NBTXR3 is a first-in-class product with a new mode of action physically destroying cancer cells when activated by radiation therapy. NBTXR3 is designed to directly destroy tumors and activate the immune system for both local control and systemic disease treatment.
The Phase II/III study was a prospective, randomized (1:1), multinational, open label and active controlled two-armed study of 180 patients with locally advanced STS.
The objective of the Phase II/III trial was to evaluate the efficacy and the safety of NBTXR3 activated by radiotherapy compared to the standard of care (radiotherapy alone). Patients have been treated with the standard dose of radiation (25×2 Gy) and efficacy endpoints have been measured on surgically resected tumors.
Primary endpoint achieved in the intend-to-treat population (ITT)
The primary endpoint is the pathological Complete Response Rate (pCRR) defined as the rate of patients showing less than 5% …
… of residual viable cancer cells in the tumor post treatment. This primary endpoint is related to NBTXR3’s mode of action and product efficacy. Twice as many patients (16.1% vs 7.9%) achieved a pathological Complete Response (pCR) with NBTXR3 compared to the control arm (p = 0.0448).
The significant difference observed between both arms validates the superiority of the treatment with NBTXR3 versus radiation alone.
Secondary Endpoint achieved in the ITT – Resection margins status and operability
The main secondary endpoint is the resection margin status evaluating the quality of surgery. The main objective is to achieve compartmental clean margins (negative margin defined as R0) i.e. no more cancer cells found within the surgical margins.
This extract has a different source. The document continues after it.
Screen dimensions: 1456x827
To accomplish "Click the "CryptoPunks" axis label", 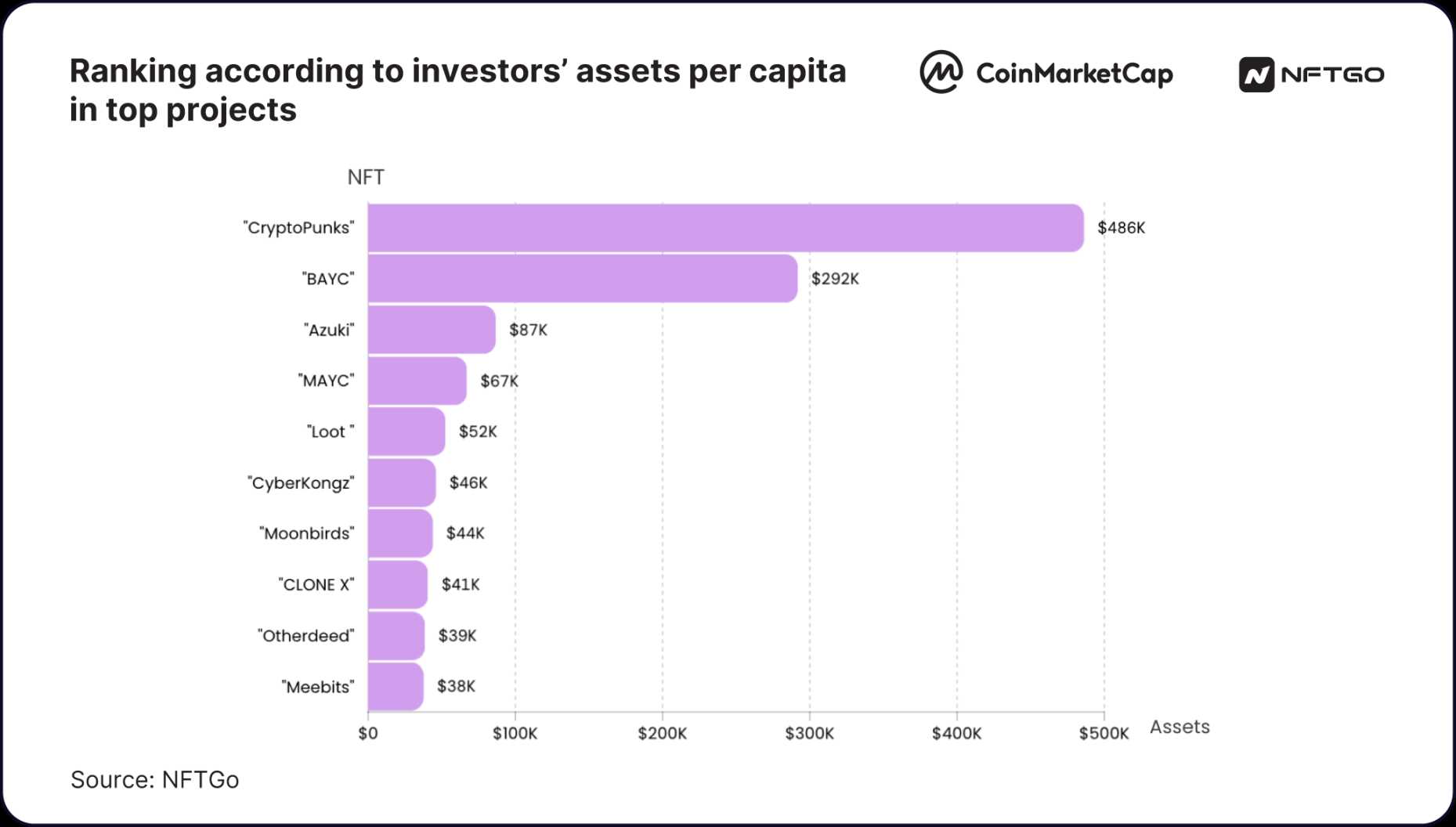I will (x=298, y=228).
NBTXR3 demonstrated a statistically significant increase in R0 surgical margin rate compared to radiotherapy alone (relative increase of 20%, p = 0.042).
The resection with negative margins is a validated surrogate endpoint for systemic and long-term benefit for patients such as local progression free survival (PFS) and distant PFS.
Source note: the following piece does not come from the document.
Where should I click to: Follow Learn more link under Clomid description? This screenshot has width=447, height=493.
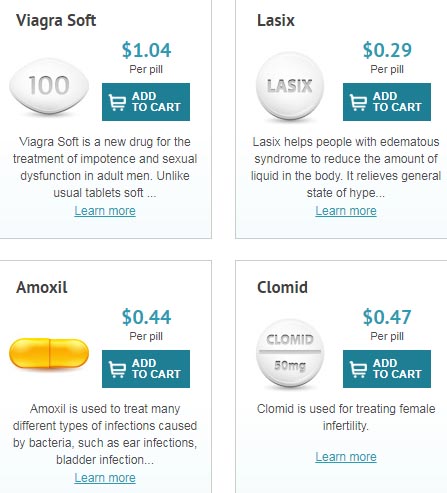346,457

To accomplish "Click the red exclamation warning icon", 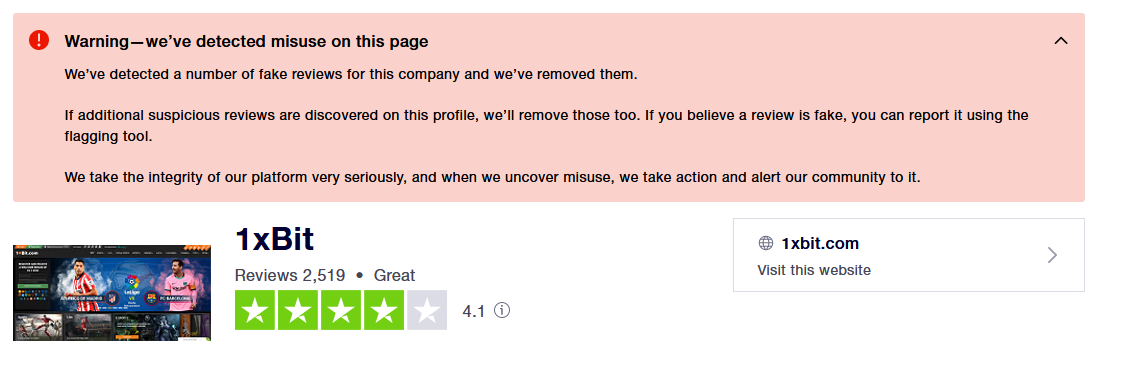I will click(x=39, y=40).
Pr Jean-Yves Blay, MD, Director of the Centre Léon Bérard, Lyon, France, commented, “I am amazed by the difference of Response Rate, it is extremely uncommon to double the Rate of Complete histological Response and I do not see any other strategy able to accomplish that. Even more impressive is the R0 rate, which is increased by more than 20% compared to an average rate of 64%. This difference is really impressive, considering that R0 impacts patients relapses and survival.”
Safety and feasibility
NBTXR3 demonstrated a good local tolerance among this patient’s population. Findings showed a very similar radiation-related safety in both arms. The patients in both the control and tested arms of the study received the planned radiotherapy (dose and schedule).
Notably, feasibility and follow-up of surgery were also equivalent. Acute immune adverse events of short duration observed in 7.9% of patients.
The Injection site caused pain in 13.5% of patients. In addition, 6.7% of patients experienced grade 1 injection site hematoma / ecchymosis.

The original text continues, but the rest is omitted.